Was he living or dead?


Dead, he hoped, but that was a thing he had yet to find out.


He wondered how the Marquis of Wycliffe would receive the knowledge that he had gained today.


He could now seek him and claim his inheritance if he chose—there was no reason why he should not do so, except that his heart shrank with indignation and bitterness from the stern man who, with a face of flint, had sent his mother, a tender, suffering woman, so cruelly into the world to wrestle with life’s stern realities, with neither sympathy nor love to smooth its rough way.

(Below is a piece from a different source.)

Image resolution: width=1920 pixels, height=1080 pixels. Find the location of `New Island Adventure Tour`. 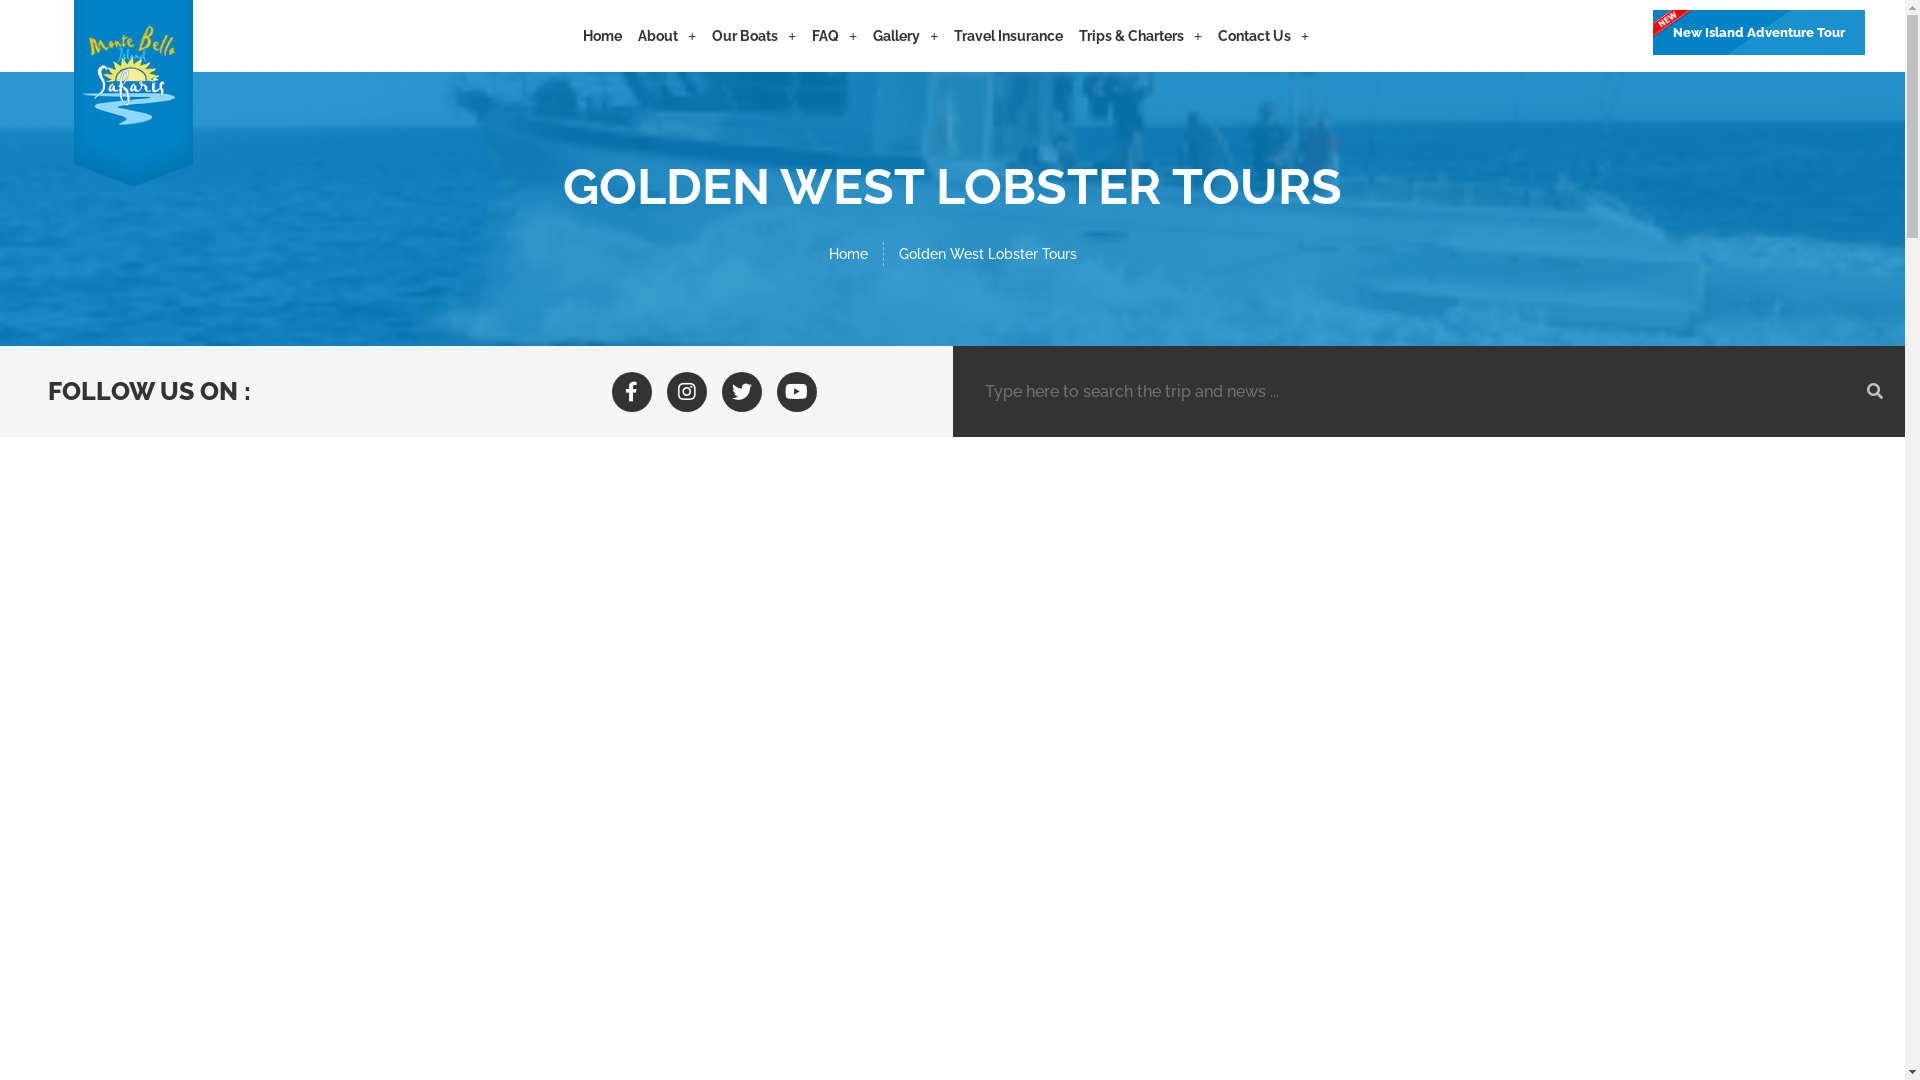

He knew that he should claim his inheritance sometime; it belonged to him as Marion’s legitimate son, and according to the conditions of the old marquis’ will.


He would go and rule Wycliffe some day, and show the world how Marion Vance, the despised and scorned, had reared her son. Oh, if she could but have lived to be proud of him and enjoy the good that was coming to him! This was ever the burden of his thought, but it could not be, and he could only strive to remember and follow her pure teachings and win for himself the respect that had been denied her.


But first, he had a work to do. He could not go to Wycliffe yet, much as he desired to re-establish his mother’s reputation. He must first find the man who had sought her ruin, to “pass away a summer holiday and to have a jolly good time.” If he were dead he would find his grave and be satisfied. If he was living, he would search until he found him, brand him with his traitorous designs, and prove to him that in his wickedness he had overreached himself.


Then, and not until then, could he present himself before the Marquis of Wycliffe, and demand to be acknowledged as his heir.